■ **Aplica lo leído**:
**1.** En el relato del viaje de José, ¿cuál fue su primera escala?
**2.** Prosigue el relato del viaje de José a partir de su última oración.

───── Fragmento para leer ─────

Las costas brasileñas fueron su primera escala, bien dicho escala porque de allí al Paraguay. Tensa espera de quien ansía su nuevo destino, a la espera de que la suerte muestre su faceta benévola y la vida le responda con su justa medida. El trayecto hasta la Argentina y la ciudad de Paraná, resulto fluvial. Hay que tener habilidad para darse cuenta de las circunstancias de semejante viaje, del bosque a la selva, del frio al calor, de la nieve blanca a las playas tórridas.
Si se pudiera por un instante cerrar los ojos para pensar un recuerdo, ese es el de José. Arribando al puerto de Paraná, sin conocer la mínima expresión en el idioma local. Allí, quienes fueran sus otrora lejanos parientes se reconvertían en faros, como si emanaran una especie de luz vital que significara el recomenzar.

───── Datos mostrados ─────

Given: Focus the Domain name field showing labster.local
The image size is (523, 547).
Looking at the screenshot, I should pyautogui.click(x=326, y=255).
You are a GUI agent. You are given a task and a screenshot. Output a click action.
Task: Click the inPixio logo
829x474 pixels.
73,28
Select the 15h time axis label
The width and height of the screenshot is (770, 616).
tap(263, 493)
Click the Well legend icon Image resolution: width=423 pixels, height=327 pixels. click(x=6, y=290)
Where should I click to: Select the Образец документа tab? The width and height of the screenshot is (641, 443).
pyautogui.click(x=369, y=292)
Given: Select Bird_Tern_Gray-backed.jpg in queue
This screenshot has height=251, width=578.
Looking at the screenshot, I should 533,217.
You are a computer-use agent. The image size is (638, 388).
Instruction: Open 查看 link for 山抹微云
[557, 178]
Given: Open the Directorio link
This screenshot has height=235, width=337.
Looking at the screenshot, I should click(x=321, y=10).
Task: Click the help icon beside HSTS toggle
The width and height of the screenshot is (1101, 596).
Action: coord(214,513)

─────
───── Datos mostrados ─────

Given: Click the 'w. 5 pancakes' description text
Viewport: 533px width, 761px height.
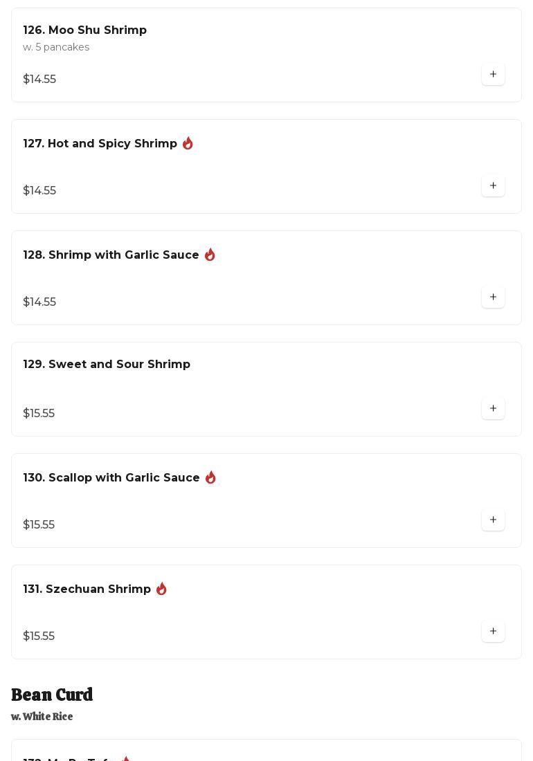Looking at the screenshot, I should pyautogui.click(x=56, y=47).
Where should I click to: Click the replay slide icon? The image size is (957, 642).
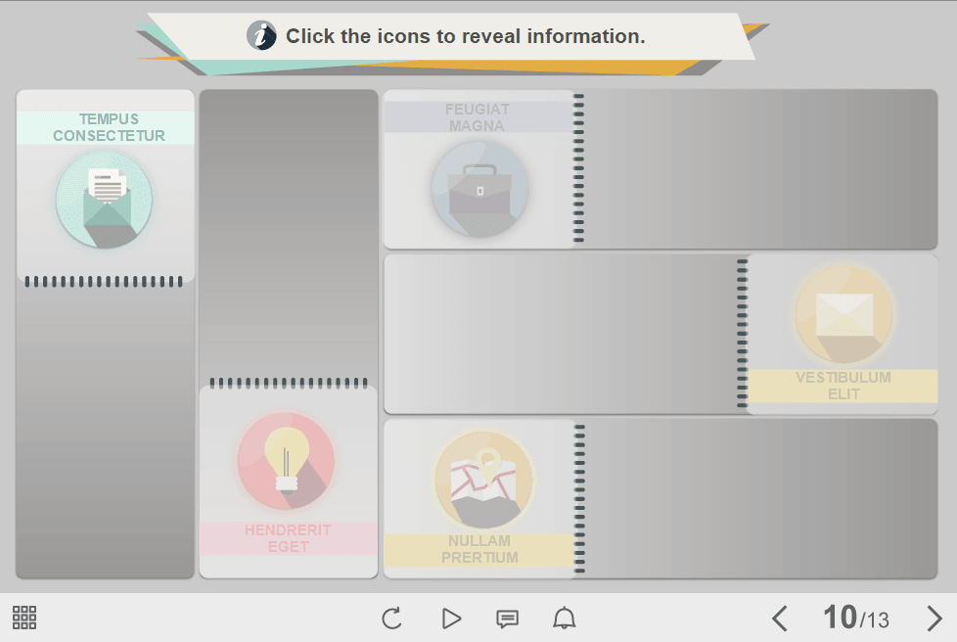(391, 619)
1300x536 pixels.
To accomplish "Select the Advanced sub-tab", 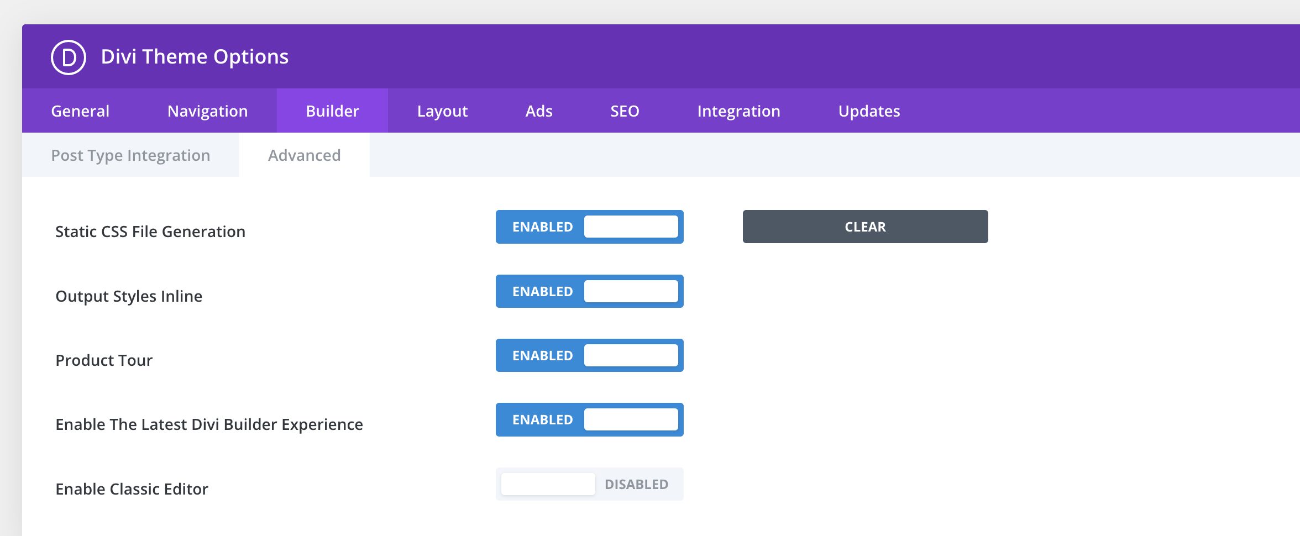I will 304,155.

─────
───── Datos mostrados ─────

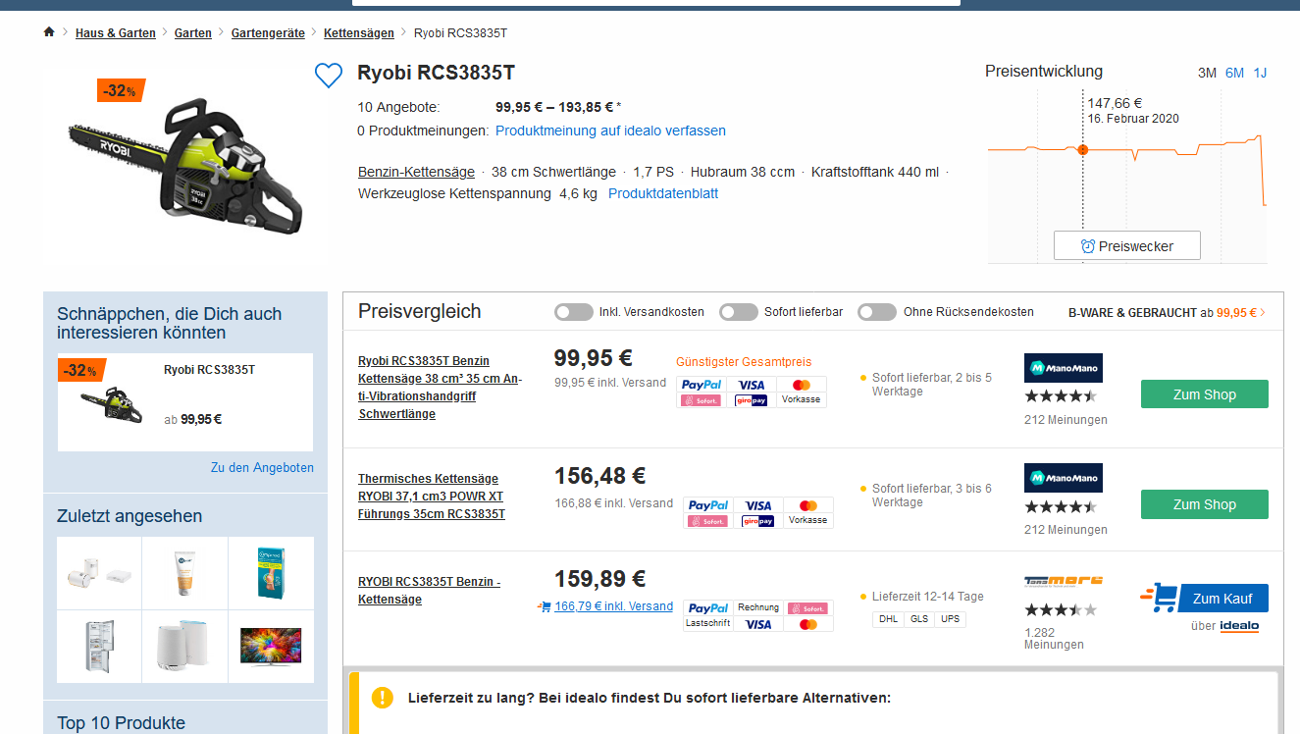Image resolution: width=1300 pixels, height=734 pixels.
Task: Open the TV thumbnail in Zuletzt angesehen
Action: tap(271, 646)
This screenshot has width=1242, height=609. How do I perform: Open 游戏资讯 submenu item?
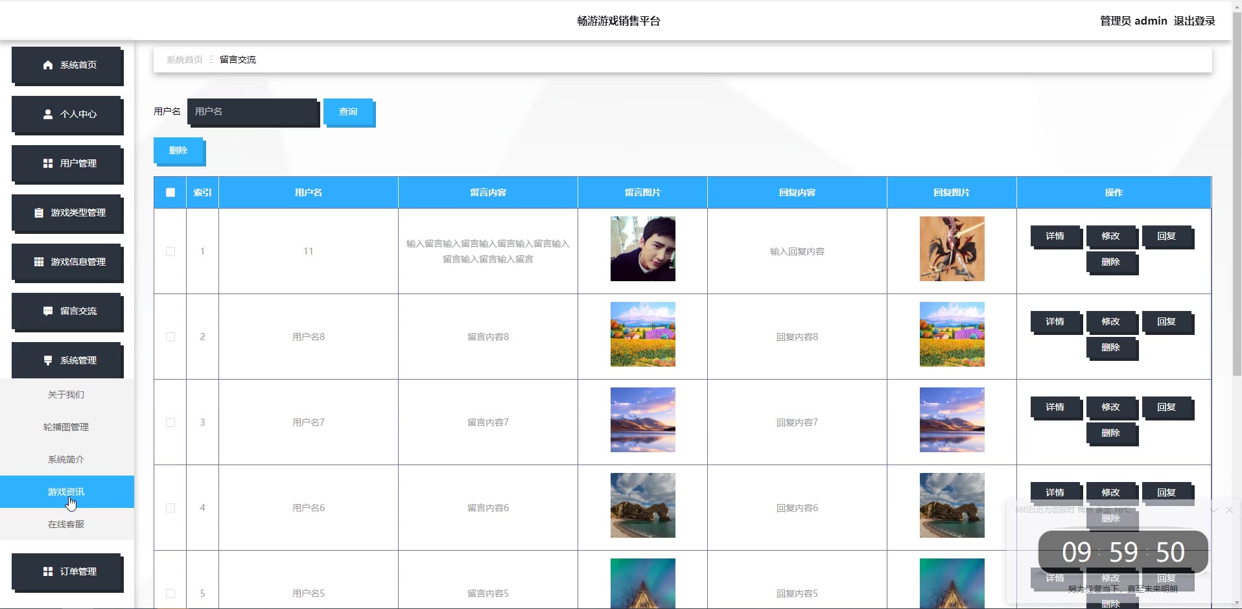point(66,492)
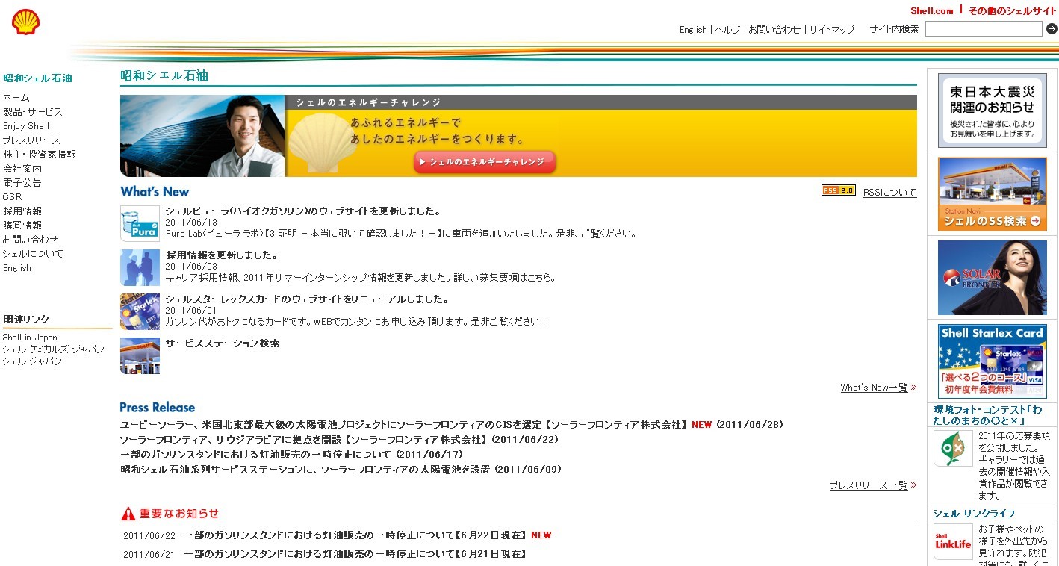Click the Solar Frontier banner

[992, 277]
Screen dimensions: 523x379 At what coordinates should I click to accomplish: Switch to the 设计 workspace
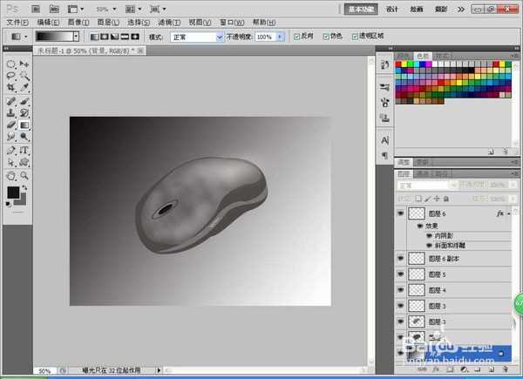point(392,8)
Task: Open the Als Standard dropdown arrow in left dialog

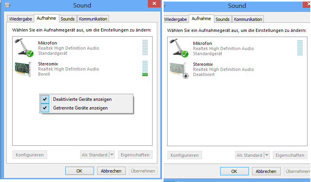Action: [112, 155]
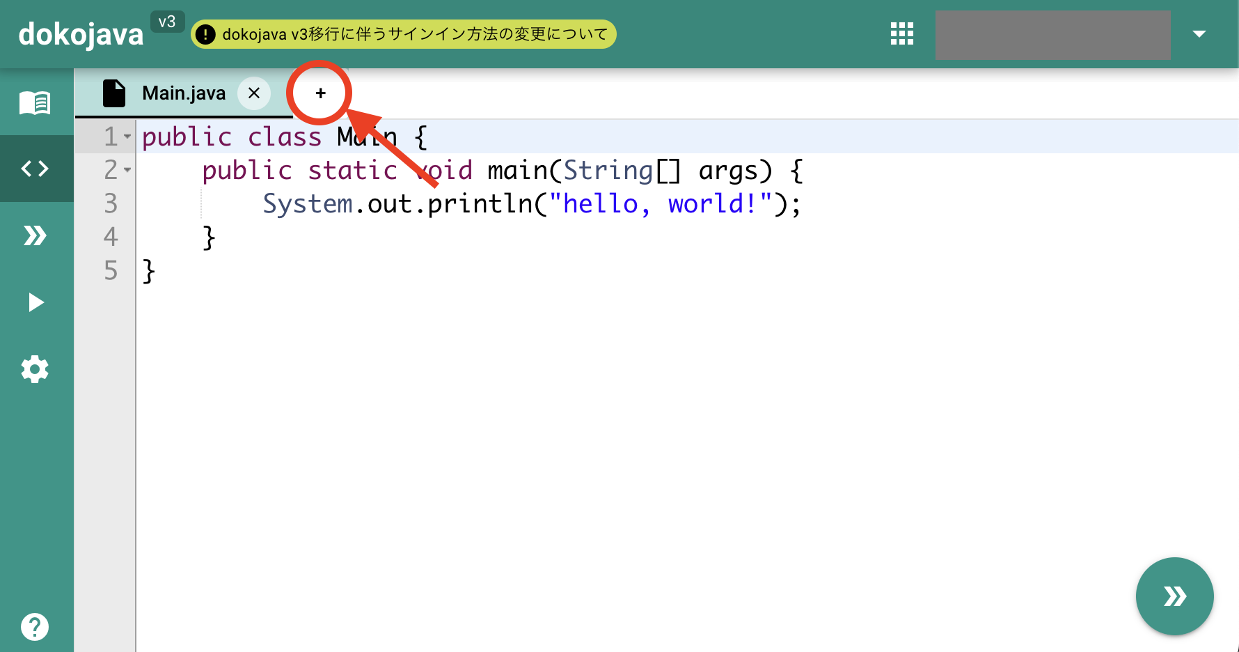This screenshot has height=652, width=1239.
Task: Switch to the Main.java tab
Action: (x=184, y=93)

─────

■ **Respuestas numeradas**:
**1.** Las costas brasileñas.

**2.**
Un pequeño pueblo de entonces fue su primer espacio semejante a un hogar: Seguí. Y como allí los trabajos no exigían un conocimiento del idioma, Jose hubo de conchabarse llevando bolsas al hombro. Estoy enterado que la estiba tiene bolsas de 30 o 50 kilos, bastante para una espalda mal nutrida, poca cosa para la espalda de un sobreviviente.
¿Alguien haría el ejercicio de intentar pronunciar nombres ininteligibles? Pensemos en José tratando de desentrañar Argentina, apenas lograrlo y tener que balbucear Paraná. El destino está escrito, lo difícil es pronunciarlo.
Pero lo dicho. La paz fue con él en forma de familia, en forma de trabajo pujante y de amigos solidarios. Compartió, haciendo gala de ese verbo que la barbarie de la guerra parecía haber extinguido. Sobrevivió allá en los oscuros confines boscosos, pero se iluminó aquí, al Sur.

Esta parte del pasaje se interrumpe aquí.